Balancing the probative effect
of proffered evidence against the possibility of undue prejudice from its
admission is peculiarly within the trial court’s discretion. Speer, 176 Wis.2d at 1119, 501
N.W.2d at 433-34. We will not reverse a discretionary determination
by the trial court “if the record shows that discretion was in fact exercised
and we can perceive a reasonable basis for the court’s decision.” Prahl v. Brosamle, 142 Wis.2d
658, 667, 420 N.W.2d 372, 376 (Ct. App. 1987).
Where the record establishes that the trial court looked to and
considered the facts of the case and reasoned its way to a conclusion that is
(a) one a reasonable judge could reach and (b) consistent with applicable law,
we will affirm the decision even if it is not one with which we ourselves would
agree. Burkes v. Hales,
165 Wis.2d 585, 590, 478 N.W.2d 37, 39 (Ct. App. 1991). Indeed, we generally look for reasons to
sustain discretionary decisions. Id.
at 591, 478 N.W.2d at 39. We have said,
for example, that we do not test a trial court’s discretionary determinations
by some subjective standard, or even by our own sense of what might be a “right”

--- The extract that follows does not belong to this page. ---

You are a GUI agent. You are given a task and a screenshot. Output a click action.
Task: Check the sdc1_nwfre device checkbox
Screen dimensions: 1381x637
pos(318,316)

or “wrong” decision in the case; rather, the trial court’s decision will stand
unless it can be said that no reasonable judge, acting on the same facts and
underlying law, could reach the same conclusion. State v. Jeske, 197 Wis.2d 905, 913, 541 N.W.2d
225, 228 (Ct. App. 1995).
It is true, as the State
has argued, that other-acts evidence may be admissible to “complete the story”

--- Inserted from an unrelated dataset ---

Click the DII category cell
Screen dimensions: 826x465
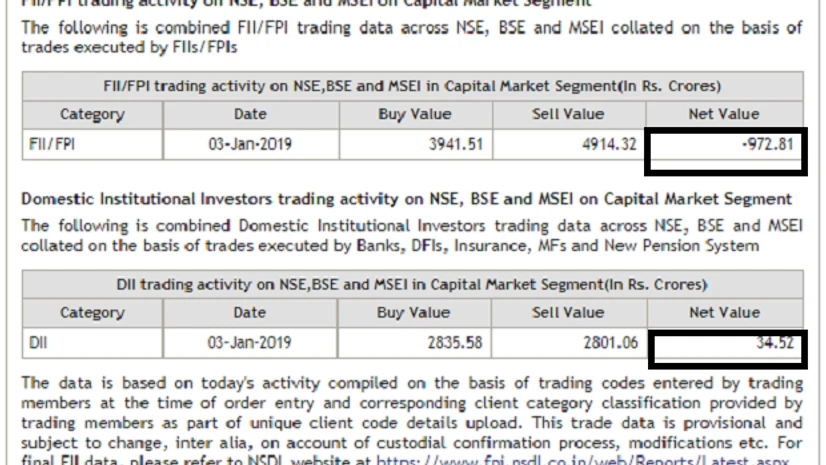click(38, 343)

of a crime. State v. Pharr, 115
Wis.2d 334, 348, 340 N.W.2d 498, 504 (1983).
The record satisfies us, however, that the trial court considered the applicable facts and law in
arriving at its decision to exclude the evidence, and we cannot say that, in
doing so, it reached an unreasonable result.

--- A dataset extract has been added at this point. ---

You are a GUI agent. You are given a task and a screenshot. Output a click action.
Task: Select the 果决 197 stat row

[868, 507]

It follows that its ruling barring the proffered evidence was a proper
exercise of discretion.
We
therefore reverse the order suppressing the evidence gathered in the execution
of the search warrant, and affirm the order denying the State’s other-acts
evidence motion.
By
the Court.—Order affirmed; order reversed.
Not
recommended for publication in the official reports.
[1] Circuit Judge Michael N. Nowakowski is sitting by special assignment pursuant to the Judicial Exchange Program.
[2] We note that the State is permitted to appeal from any pre-trial order denying the admission of evidence if the ruling would exclude evidence that would “normally determine the successful outcome of [the prosecution].” State v. Eichmann, 155 Wis.2d 552, 565, 456 N.W.2d 143, 148 (1990).
[3] Wisconsin has adopted and utilized the Gates statement of the rule in many cases. See, e.g., State v. Lopez, 207 Wis.2d 413, 425, 559 N.W.2d 264, 268 (Ct. App. 1996).
[4] Citing Franks v. Delaware, 438 U.S. 154 (1978), for the proposition that accurate information is essential to a finding of probable cause, Tong claims that a statement in Powell’s affidavit that midazolam in tablet form does not have Food and Drug Administration approval demonstrates “a reckless disregard for the truth” and thus “seriously undermines the ultimate finding of probable cause.” He states that, according to a medical publication, the fact that the FDA has not “approved” a drug does not make its possession by a physician illegal, nor does it imply improper usage. In order to warrant suppression on that basis, however, Tong must show that the information not only was incorrect but was something more than merely a product of “negligence or innocent mistake.” Franks, 438 U.S. at 171. No such showing has been made in this case. Beyond that, according to Franks, even if a statement is found to have been made with “deliberate falsity or reckless disregard” of the truth, if, without it, “there remains sufficient content in the warrant affidavit to support a finding of probable cause,” the search will still be upheld. Id. at 171-72. The challenged statement is not central to a finding of probable cause in this case.